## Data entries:
○ ○ ○ ○

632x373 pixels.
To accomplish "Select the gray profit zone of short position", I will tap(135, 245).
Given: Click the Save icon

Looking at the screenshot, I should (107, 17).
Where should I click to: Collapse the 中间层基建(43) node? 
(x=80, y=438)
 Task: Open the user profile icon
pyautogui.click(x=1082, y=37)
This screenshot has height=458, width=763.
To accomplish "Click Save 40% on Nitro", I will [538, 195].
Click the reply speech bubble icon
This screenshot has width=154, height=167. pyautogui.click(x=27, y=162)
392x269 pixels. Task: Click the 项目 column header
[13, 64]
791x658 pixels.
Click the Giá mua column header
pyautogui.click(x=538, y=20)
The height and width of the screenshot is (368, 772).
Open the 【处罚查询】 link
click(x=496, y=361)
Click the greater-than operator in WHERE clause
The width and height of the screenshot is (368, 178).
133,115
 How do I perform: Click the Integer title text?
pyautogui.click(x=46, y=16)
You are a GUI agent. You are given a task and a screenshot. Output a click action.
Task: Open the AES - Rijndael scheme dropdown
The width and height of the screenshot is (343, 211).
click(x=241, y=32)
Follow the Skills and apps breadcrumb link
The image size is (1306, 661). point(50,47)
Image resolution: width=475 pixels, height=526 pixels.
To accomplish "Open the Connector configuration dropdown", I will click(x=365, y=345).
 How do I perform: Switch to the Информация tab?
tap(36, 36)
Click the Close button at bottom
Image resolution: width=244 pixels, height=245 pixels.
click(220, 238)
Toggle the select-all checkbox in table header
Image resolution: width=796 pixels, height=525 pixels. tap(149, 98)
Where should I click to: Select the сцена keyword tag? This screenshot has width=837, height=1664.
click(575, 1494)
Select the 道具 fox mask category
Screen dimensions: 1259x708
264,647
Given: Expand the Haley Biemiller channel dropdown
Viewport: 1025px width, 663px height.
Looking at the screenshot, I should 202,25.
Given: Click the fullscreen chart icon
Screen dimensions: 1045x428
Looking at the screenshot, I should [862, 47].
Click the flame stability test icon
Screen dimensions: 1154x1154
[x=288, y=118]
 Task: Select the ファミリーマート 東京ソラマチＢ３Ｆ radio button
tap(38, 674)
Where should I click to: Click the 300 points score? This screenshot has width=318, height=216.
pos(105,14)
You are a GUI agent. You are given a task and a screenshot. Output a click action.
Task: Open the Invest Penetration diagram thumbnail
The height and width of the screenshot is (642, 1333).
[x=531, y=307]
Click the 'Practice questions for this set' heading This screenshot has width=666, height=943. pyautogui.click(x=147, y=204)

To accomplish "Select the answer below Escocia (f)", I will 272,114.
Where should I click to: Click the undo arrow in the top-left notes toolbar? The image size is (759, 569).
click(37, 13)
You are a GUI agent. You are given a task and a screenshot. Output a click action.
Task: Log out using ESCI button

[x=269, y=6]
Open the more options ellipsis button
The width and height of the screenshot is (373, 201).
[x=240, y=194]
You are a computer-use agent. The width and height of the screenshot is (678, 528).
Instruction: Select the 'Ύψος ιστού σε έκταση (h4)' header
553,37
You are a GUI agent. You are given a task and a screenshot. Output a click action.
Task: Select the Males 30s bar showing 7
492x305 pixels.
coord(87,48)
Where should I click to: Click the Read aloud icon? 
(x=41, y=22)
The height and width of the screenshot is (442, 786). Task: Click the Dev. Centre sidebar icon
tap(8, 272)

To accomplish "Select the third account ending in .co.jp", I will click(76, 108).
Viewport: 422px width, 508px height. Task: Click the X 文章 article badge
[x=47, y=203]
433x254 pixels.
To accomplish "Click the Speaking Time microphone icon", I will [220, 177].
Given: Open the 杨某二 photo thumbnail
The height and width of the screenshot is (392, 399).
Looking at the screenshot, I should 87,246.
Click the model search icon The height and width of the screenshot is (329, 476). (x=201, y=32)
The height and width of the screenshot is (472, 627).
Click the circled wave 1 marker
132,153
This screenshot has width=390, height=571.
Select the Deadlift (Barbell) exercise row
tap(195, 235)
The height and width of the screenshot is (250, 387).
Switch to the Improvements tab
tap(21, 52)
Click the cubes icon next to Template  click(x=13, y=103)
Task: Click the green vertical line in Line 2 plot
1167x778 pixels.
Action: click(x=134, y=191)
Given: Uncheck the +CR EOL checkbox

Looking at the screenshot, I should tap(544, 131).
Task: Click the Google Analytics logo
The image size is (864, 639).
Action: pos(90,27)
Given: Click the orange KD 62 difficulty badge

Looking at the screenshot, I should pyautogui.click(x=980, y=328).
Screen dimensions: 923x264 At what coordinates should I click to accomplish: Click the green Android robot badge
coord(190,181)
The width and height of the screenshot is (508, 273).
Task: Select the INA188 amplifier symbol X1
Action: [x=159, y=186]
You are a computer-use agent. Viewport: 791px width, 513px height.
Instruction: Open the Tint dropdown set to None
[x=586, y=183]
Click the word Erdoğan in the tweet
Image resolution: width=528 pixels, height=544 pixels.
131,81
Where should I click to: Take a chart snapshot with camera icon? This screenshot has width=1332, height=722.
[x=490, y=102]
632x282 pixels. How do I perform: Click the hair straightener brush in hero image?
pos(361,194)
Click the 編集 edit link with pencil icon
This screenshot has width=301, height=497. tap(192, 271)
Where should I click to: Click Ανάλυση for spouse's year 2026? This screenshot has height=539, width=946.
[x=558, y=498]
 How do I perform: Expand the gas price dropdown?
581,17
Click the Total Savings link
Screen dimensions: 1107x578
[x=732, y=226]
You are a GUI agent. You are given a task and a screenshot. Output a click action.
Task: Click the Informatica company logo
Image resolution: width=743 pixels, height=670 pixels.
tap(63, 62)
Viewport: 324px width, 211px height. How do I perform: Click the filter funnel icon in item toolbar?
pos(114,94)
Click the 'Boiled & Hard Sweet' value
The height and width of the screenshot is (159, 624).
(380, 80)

○ ○ ○ ○

## ASSIGNED TASK:
Starting at the line that contains "Select the Deadlift (Barbell) exercise row", print every line through the last one of the records, exactly and with nothing else.

## FINISHED TASK:
Select the Deadlift (Barbell) exercise row
tap(195, 235)
The height and width of the screenshot is (250, 387).
Switch to the Improvements tab
tap(21, 52)
Click the cubes icon next to Template  click(x=13, y=103)
Task: Click the green vertical line in Line 2 plot
1167x778 pixels.
Action: click(x=134, y=191)
Given: Uncheck the +CR EOL checkbox

Looking at the screenshot, I should tap(544, 131).
Task: Click the Google Analytics logo
The image size is (864, 639).
Action: pos(90,27)
Given: Click the orange KD 62 difficulty badge

Looking at the screenshot, I should pyautogui.click(x=980, y=328).
Screen dimensions: 923x264 At what coordinates should I click to accomplish: Click the green Android robot badge
coord(190,181)
The width and height of the screenshot is (508, 273).
Task: Select the INA188 amplifier symbol X1
Action: [x=159, y=186]
You are a computer-use agent. Viewport: 791px width, 513px height.
Instruction: Open the Tint dropdown set to None
[x=586, y=183]
Click the word Erdoğan in the tweet
Image resolution: width=528 pixels, height=544 pixels.
131,81
Where should I click to: Take a chart snapshot with camera icon? This screenshot has width=1332, height=722.
[x=490, y=102]
632x282 pixels. How do I perform: Click the hair straightener brush in hero image?
pos(361,194)
Click the 編集 edit link with pencil icon
This screenshot has width=301, height=497. tap(192, 271)
Where should I click to: Click Ανάλυση for spouse's year 2026? This screenshot has height=539, width=946.
[x=558, y=498]
 How do I perform: Expand the gas price dropdown?
581,17
Click the Total Savings link
Screen dimensions: 1107x578
[x=732, y=226]
You are a GUI agent. You are given a task and a screenshot. Output a click action.
Task: Click the Informatica company logo
Image resolution: width=743 pixels, height=670 pixels.
tap(63, 62)
Viewport: 324px width, 211px height. How do I perform: Click the filter funnel icon in item toolbar?
pos(114,94)
Click the 'Boiled & Hard Sweet' value
The height and width of the screenshot is (159, 624).
(380, 80)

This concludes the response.